Ruth Page's Gardening Journal Summary

Ruth Page

Ruth Page’s Gardening Journal

(Critical Survey of Contemporary Fiction)

Started in Vermont in 1986 under the auspices of the National Gardening Association, the “Gardening Journal” radio show is now carried by more than 140 public radio stations. These short pieces are geared to the home gardener, providing brief discussions on such popular topics as “Window boxes,” “Putting foods by,” and “Feeding the good earth,” and specific plants such as dogwoods, crab apples, and foxgloves. Especially helpful is the chapter on “Scented Gardens,” which describes how to select herbs, geraniums, old roses, and lilacs to provide delicious fragrances in the garden. An intriguing piece on “moon gardens” shows how white flowers can be used to create a stunning effect in the garden after dark, illuminated by the moon.

Helpful advice is everywhere, such as to need to save seeds from “standard” (not hybrid) varieties of plants for those who want to grow new plants from the seeds of existing ones. The relative merits of earthworms, ladybugs, honeybees, and praying mantises are also covered. There is a nice folksy tone about the book, with phrases such as “By guess and by golly” and “Gosh, Susan,” and Page’s unpretentious approach will be appreciated by novice gardeners needing the basics.

This is all much like chatting with an experienced gardener over afternoon tea, mixing traditional garden wisdom with quirky personal opinions, such as the author’s preference for using rosemary with lamb instead of the conventional mint.
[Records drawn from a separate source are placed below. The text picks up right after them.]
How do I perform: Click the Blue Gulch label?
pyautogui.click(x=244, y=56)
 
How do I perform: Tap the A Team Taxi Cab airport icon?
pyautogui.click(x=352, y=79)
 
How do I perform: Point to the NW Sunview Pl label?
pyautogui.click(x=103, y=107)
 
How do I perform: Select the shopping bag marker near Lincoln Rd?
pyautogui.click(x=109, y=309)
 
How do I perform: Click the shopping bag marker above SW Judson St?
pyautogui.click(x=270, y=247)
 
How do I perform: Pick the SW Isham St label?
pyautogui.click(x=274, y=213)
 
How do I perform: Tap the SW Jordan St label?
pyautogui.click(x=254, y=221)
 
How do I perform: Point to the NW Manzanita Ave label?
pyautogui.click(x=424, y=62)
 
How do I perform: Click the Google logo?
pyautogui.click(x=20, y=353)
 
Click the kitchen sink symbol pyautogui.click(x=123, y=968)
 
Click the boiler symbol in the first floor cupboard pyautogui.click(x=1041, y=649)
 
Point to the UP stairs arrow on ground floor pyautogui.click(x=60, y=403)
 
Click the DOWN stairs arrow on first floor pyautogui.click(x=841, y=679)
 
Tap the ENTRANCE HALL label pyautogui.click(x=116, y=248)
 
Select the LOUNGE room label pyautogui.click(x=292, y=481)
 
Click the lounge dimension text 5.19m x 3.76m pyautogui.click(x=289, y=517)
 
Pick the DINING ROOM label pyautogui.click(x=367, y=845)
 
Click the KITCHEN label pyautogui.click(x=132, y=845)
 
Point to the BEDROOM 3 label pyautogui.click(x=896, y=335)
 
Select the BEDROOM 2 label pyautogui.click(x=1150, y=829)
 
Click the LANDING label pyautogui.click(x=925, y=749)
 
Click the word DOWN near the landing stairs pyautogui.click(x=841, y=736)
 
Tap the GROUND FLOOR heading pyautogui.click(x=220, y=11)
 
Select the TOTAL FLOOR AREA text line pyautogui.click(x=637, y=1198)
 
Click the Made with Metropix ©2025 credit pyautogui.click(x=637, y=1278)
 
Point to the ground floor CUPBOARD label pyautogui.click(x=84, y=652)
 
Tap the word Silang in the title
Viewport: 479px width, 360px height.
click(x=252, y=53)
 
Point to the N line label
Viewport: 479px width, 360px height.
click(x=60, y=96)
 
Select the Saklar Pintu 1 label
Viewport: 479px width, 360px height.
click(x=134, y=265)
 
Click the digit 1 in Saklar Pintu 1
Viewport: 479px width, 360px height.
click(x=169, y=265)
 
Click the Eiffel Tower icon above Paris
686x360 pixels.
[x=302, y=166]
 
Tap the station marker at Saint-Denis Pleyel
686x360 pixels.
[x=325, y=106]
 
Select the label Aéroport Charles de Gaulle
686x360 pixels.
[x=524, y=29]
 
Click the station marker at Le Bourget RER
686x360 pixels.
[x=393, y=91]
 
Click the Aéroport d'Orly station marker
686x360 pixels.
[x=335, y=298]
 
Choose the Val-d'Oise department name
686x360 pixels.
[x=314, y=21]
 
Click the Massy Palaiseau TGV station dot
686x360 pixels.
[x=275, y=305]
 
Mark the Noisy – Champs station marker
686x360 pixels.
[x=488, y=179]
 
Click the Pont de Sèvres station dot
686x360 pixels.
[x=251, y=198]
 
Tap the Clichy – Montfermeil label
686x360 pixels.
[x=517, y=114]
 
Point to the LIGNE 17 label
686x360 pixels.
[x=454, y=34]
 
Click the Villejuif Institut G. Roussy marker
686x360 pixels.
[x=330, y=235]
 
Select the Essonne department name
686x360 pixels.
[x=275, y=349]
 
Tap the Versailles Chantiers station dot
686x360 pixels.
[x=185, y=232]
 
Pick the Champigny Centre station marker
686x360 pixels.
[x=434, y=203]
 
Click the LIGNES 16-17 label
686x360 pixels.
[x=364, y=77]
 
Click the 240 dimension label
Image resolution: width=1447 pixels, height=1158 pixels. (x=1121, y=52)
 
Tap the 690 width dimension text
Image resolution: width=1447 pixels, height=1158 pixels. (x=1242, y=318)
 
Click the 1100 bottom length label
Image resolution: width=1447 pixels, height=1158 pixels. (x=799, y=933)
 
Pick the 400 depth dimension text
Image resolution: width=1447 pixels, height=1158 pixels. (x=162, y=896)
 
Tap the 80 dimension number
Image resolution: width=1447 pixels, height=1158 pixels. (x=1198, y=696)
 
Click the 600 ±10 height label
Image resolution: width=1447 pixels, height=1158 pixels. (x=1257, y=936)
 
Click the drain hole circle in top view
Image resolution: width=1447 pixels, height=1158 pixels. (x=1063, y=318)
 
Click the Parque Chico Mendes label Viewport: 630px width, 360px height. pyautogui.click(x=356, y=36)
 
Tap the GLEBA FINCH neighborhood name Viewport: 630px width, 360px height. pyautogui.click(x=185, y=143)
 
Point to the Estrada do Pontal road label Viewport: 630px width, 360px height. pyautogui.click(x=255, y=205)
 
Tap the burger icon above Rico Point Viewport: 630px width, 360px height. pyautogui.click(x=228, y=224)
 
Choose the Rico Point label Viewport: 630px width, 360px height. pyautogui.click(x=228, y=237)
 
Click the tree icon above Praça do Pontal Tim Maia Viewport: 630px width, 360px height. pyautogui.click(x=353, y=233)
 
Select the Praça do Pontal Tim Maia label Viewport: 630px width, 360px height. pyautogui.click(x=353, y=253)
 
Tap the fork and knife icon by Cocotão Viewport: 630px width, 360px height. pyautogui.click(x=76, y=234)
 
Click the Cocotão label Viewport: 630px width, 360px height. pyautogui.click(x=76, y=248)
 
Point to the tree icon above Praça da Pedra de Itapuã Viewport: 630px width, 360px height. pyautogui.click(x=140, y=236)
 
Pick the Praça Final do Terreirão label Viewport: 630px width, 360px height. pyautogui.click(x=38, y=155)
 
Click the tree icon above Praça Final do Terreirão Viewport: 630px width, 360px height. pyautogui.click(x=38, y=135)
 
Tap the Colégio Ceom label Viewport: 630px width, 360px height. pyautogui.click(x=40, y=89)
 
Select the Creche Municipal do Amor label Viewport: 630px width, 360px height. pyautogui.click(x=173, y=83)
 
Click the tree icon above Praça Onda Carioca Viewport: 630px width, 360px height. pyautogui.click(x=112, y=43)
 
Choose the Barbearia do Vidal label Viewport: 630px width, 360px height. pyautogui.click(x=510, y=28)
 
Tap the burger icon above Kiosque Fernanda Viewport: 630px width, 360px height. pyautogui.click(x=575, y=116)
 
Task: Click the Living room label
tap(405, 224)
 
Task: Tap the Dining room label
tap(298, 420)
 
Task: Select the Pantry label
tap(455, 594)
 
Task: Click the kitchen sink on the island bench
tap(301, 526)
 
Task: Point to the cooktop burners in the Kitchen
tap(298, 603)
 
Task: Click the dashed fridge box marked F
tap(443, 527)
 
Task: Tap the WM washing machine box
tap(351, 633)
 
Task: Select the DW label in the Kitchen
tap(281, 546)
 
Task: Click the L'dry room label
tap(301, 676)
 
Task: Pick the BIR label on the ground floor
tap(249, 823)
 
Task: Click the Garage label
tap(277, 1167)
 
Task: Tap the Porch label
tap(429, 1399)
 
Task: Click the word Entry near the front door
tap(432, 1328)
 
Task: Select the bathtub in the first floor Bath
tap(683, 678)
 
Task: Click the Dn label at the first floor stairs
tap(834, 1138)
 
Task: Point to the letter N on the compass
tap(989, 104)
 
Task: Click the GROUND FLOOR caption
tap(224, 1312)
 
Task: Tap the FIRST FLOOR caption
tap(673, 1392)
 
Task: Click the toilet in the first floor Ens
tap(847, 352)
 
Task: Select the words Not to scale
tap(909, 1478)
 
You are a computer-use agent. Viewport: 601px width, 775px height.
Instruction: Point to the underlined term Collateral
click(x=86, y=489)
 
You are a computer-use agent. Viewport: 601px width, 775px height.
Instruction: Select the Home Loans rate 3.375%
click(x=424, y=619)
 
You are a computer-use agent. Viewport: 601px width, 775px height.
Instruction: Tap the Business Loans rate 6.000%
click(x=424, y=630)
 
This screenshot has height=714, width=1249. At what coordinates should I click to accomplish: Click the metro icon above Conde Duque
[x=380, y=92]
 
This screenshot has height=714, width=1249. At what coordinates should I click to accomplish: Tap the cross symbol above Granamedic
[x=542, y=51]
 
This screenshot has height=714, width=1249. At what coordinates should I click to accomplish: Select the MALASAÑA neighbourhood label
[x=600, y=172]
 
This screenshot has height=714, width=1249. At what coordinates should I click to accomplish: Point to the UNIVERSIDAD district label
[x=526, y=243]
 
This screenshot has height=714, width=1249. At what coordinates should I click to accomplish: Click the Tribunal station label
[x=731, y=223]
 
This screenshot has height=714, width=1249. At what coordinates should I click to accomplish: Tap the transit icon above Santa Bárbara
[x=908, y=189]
While a wide variety of topics are covered, from insect pests to amaryllis bulbs, these informal talks work best as short entertainments to brighten up the winter doldrums, or to spark inspiration for a new garden project. The book’s lack of instructive illustrations, charts, and diagrams, together with the constraints imposed by the original radio format, results in this being less than a comprehensive gardening handbook.

Still, this pleasant collection covers a lot of ground, and it is great fun to be able to dip in anywhere and enjoy as many of these delightful vignettes as time and inclination allow.